A further related trend is an increased political focus on the impact of consolidation of international value chains where this is perceived to work against the interests of countries that have nurtured the targeted industries (in particular in advanced manufacturing, research-intensive and technology sectors). However, the real concern here is often not the implications for ‘national security’ (even broadly defined), but rather the intentions of acquirers with rationalisation and relocation of value-adding activities in mind. In such cases, it may be possible to put forward remedies to address these concerns outside the formal FDI (or public interest merger control) regime. This may take the form of voluntary undertakings or non-binding pledges on issues such as maintaining domestic investment or employment (as illustrated by Canyon Bridge/Imagination (2017, UK)),[5] or careful structuring of the transaction in a way that alleviates concerns combined with proactive engagement with the objective of securing political support (as illustrated by Piraeus Port/Cosco (2016, Greece)[6] and Fincantieri/STX (2017, Italy)).[7] Where more formal commitments are required, but no real national security concerns arise, it may still be possible to agree these without a formal FDI or public interest intervention, as illustrated by the approach taken to the acquisition of UK mobile technology company Arm by Japanese firm Softbank in 2018, in which the UK government sought and received formal post-offer undertakings to keep Arm’s headquarters in the UK and to double the UK workforce. However, acquirers should be careful that, in agreeing these types of remedies, they believe that they will be able to comply with them in practice, potentially over a significant time frame: in January 2021, Volkswagen was formally warned by the French Minister of the Economy (referencing both potential civil and criminal liability) to respect its existing commitments with regard to its French subsidiary, MAN Energy Solutions (a strategic supplier to the French Navy specialising in emergency engines for submarines) in light of the fact that Volkswagen was considering significant redundancies at MAN following unsuccessful sale attempts.

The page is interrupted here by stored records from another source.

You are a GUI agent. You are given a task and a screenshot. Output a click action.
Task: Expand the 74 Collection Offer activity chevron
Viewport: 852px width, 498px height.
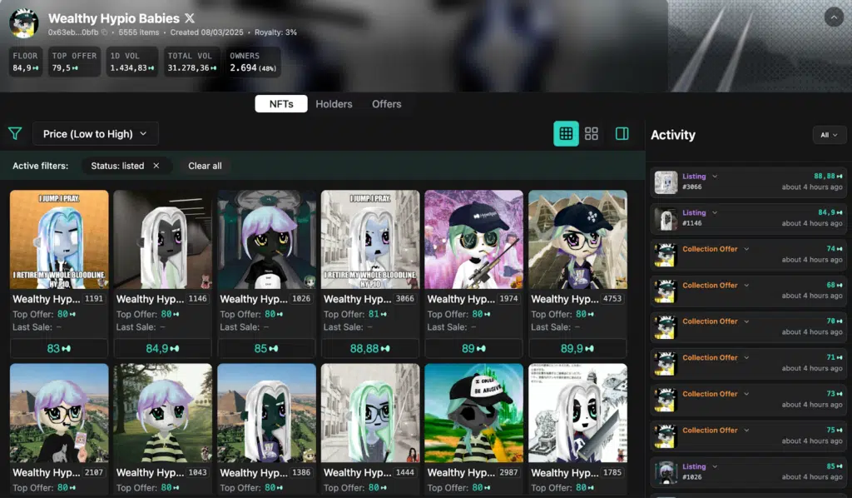[x=746, y=249]
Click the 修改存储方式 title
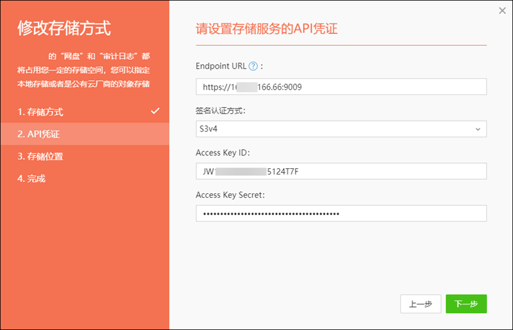The image size is (513, 330). (64, 28)
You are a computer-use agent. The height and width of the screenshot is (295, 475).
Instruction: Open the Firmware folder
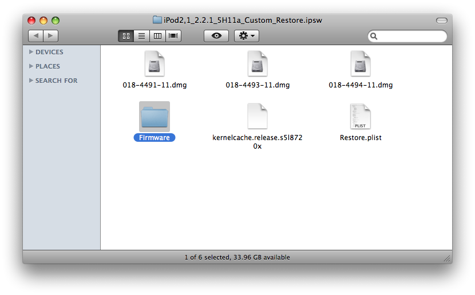pos(155,117)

A widening focus beyond China
Historically, there has been a particular focus in decisions from a number of jurisdictions on the perceived risks of Chinese investment (or investment viewed as influenced by China) to national security. For example:
- In the United States, all four deals blocked by CFIUS under the Trump administration in the US involved Chinese acquirers or concerns relating to China: the acquisition of money transfer company Moneygram by Ant Financial Services Group (part of Chinese conglomerate Alibaba) (January 2018); the acquisition of Qualcomm by Broadcom (March 2018);[8] the acquisition of dating app Grindr by Chinese conglomerate Beijing Kunlun Tech Co. (May 2019); and the acquisition of the Musical.ly video app (later merged into TikTok) by Beijing ByteDance Tech Co (August 2020).[9] Chinese investment in US businesses appears to remain a key concern for the Biden administration: the Executive Order issued by President Biden on 15 September 2022, discussed in the previous section of this chapter, is not targeted towards any particular country, but explicitly recognises that ‘some countries use foreign investment to obtain access to sensitive data and technologies for purposes that are detrimental to US national security.’

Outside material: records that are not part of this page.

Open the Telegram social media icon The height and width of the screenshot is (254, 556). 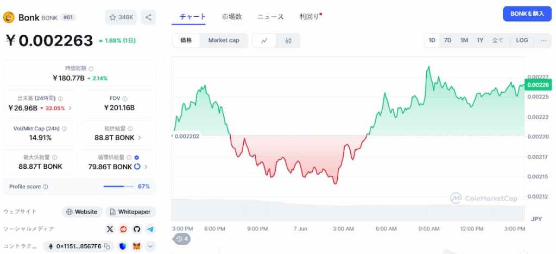(150, 229)
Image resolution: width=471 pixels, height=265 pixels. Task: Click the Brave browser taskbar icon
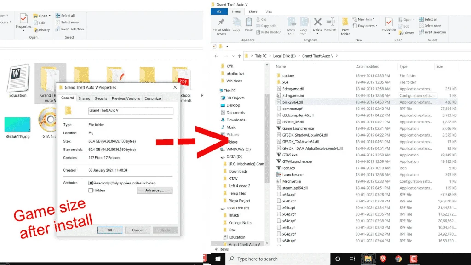(383, 259)
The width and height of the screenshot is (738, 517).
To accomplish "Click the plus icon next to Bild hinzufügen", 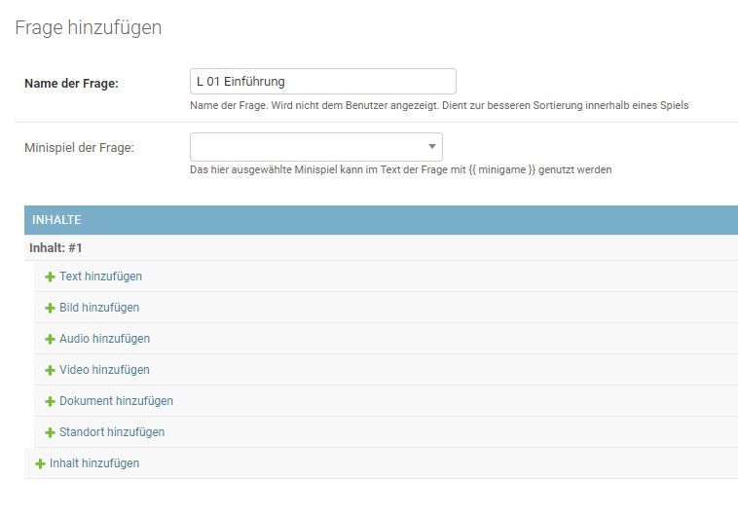I will [x=50, y=308].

- In Germany, both deals blocked to date have involved Chinese investors: the acquisition of Leifeld Metal Spinning AG by Yantai Taihai Corporation in August 2018 (ultimately abandoned prior to a formal prohibition decision), and the acquisition of IMST (a specialist in mobile communications, radar and satellite technology) by a subsidiary of the Chinese company Casic in December 2020. Prior to these prohibition decisions, the German authorities had also withdrawn their initial approval of the acquisition of Aixtron by the Fujian Grand Chip Investment Fund in late 2016, at US urging (although it was the US authorities that ultimately blocked the deal, a second review by the German authorities may have led to the same conclusion). In August 2018, political influence was also used to prevent State Grid Corporation of China from acquiring a 20 per cent minority stake in 50Hertz, one of Germany’s four providers of high-voltage transmission systems.
- In the United Kingdom, the government has intervened in a number of transactions involving Chinese investors in recent years, both under the public interest merger control regime used to intervene in mergers on national security grounds prior to 4 January 2022, and more recently under the new investment screening regime set out in the National Security and Investment Act 2021. For example, in 2019 the government intervened in the proposed acquisition of Impcross Limited (a UK manufacturer of parts for military aircraft) by Gardner Aerospace Holdings Limited (ultimately controlled by a Chinese-listed entity) and the proposed acquisition of Mettis Aerospace by Aerostar (a fund based in China). Both these transactions were ultimately abandoned. The same fate befell the acquisition of Perpetuus Group (a UK advanced materials specialist) by Taurus International Ltd and Dr Zhongfu Zhou (a Chinese academic) in May 2022. Since the entry into force of the National Security and Investment Act 2021 on 4 January 2022, transactions that have been called in for review on national security grounds have included the acquisition of Pulsic (a UK electronic design company) by Hong Kong company Super Orange HK (ultimately blocked in August 2022) and the acquisition of Newport Wafer Fab (a UK micro-chip factory) by Chinese-owned Nexperia NV (decision pending at the time of writing (September 2022)).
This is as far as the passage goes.